Now, provided that they are correct, it is clear that the English language knows nothing about the relative degrees of dignity between these three pronouns; since its habit is to make the verb agree with the one which is placed first—whatever may be the person. I am strongly inclined to believe that the same is the case in Latin; in which case (in the sentence ego et Balbus sustulimus manus) sustulimus agrees, in person, with ego, not because the first person is the worthiest, but because it comes first in the proposition. That the greater supposed worth of the first person may be a reason for putting it first in the proposition is likely enough.


CHAPTER XXII.

ON THE VOICES OF VERBS.

§ 577. In English there is neither a passive nor a middle voice.

The following couplet from Dryden's "Mac Flecnoe" exhibits a construction which requires explanation:—

An ancient fabric, raised to'inform the sight,

There stood of yore, and Barbican it hight.

Here the word hight=was called, and seems to present an instance of the participle being used in a passive sense without the so-called verb substantive. Yet it does no such thing. The word is no participle at all; but a simple preterite. Certain verbs are naturally either passive or active, as one of two allied meanings may predominate. To be called is passive; so is, to be beaten. But, to bear as a name is active; so is, to take a beating. The word, hight, is of the same class of verbs with the Latin vapulo; and it is the same as the Latin word, cluo.—Barbican cluit=Barbican audivit=Barbican it hight.


CHAPTER XXIII.

ON THE AUXILIARY VERBS.

§ 578. The auxiliary verbs, in English, play a most important part in the syntax of the language. They may be classified upon a variety of principles. The following, however, are all that need here be applied.

A. Classification of auxiliaries according to their inflectional or non-inflectional powers.—Inflectional auxiliaries are those that may either replace or be replaced by an inflection. Thus—I am struck=the Latin ferior, and the Greek τύπτομαι. These auxiliaries are in the same relation to verbs that prepositions are to nouns. The inflectional auxiliaries are,—

1. Have; equivalent to an inflection in the way of tense—I have bitten=mo-mordi.

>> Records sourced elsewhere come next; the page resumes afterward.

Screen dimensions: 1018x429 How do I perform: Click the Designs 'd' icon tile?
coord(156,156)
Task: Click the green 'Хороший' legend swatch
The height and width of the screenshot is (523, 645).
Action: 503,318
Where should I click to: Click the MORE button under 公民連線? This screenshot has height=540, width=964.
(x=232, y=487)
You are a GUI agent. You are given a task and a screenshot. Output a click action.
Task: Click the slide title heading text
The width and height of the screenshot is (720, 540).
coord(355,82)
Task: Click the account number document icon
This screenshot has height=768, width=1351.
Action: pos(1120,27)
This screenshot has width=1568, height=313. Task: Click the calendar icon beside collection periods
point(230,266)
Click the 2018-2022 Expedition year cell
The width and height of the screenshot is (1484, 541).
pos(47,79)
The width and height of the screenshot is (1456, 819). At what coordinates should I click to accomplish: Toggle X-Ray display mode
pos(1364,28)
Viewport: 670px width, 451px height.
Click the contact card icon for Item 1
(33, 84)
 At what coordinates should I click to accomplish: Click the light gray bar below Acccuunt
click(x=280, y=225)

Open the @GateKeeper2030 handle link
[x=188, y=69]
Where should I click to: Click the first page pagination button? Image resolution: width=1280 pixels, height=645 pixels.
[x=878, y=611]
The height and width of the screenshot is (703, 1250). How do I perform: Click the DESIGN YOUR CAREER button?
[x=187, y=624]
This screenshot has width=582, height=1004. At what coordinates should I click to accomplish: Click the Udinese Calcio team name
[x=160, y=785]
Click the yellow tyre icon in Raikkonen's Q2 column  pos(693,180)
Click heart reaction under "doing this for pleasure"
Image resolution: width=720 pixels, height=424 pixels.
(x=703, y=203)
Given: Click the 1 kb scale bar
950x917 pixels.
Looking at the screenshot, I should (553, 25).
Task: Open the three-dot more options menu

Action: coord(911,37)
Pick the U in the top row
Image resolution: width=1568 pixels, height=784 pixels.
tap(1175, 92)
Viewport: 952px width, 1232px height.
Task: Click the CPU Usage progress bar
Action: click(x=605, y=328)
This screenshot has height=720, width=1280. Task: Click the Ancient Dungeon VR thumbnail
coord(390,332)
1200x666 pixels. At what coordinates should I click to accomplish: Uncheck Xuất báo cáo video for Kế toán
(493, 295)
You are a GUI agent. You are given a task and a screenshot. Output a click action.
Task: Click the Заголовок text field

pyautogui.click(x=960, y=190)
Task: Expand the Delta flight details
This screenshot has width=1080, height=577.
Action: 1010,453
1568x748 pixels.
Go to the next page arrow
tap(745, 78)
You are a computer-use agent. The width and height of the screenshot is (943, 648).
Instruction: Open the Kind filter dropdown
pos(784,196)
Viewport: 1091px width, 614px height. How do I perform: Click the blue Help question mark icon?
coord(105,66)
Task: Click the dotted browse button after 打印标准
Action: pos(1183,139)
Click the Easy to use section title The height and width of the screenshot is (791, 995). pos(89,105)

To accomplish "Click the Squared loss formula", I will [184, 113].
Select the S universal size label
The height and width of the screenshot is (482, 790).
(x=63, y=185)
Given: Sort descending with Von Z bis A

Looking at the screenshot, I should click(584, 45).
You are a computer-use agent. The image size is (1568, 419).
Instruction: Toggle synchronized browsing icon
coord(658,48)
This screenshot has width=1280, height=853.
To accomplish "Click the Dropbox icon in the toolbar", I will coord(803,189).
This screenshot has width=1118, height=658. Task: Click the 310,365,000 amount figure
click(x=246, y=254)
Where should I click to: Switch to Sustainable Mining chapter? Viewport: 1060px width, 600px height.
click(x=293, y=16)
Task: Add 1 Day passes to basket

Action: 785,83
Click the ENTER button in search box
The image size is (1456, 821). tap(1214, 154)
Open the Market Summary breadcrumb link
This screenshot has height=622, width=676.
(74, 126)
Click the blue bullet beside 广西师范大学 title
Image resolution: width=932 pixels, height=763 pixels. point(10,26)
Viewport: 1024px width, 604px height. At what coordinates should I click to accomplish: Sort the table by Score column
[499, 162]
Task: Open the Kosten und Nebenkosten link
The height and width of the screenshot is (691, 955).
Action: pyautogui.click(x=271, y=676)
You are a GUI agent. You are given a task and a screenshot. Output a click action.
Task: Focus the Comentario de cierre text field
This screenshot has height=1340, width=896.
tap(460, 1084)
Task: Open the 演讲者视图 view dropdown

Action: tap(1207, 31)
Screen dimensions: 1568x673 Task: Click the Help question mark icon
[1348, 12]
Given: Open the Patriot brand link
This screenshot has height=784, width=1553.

2. Shall; ditto. I shall call=voc-abo.

3. Will; ditto. I will call=voc-abo.

4. May; equivalent to an inflection in the way of mood. I am come that I may see=venio ut vid-eam.

5. Be; equivalent to an inflection in the way of voice. To be beaten=verberari, τύπτεσθαι.

6. Am, art, is, are; ditto. Also equivalent to an inflection in the way of tense. I am moving=move-o.

7. Was, were; ditto, ditto. I was beaten=ἐ-τύφθην. I was moving=move-bam.

Do, can, must, and let, are non-inflectional auxiliaries.

B. Classification of auxiliaries according to their non-auxiliary significations.—The power of the word have in the combination of I have a horse is clear enough. It means possession. The power of the same word in the combination I have been is not so clear; nevertheless it is a power which has grown out of the idea of possession. This shows that the power of a verb as an auxiliary may be a modification of its original power; i. e., of the power it has in non-auxiliary constructions. Sometimes the difference is very little: the word let, in let us go, has its natural sense of permission unimpaired. Sometimes it is lost altogether. Can and may exist only as auxiliaries.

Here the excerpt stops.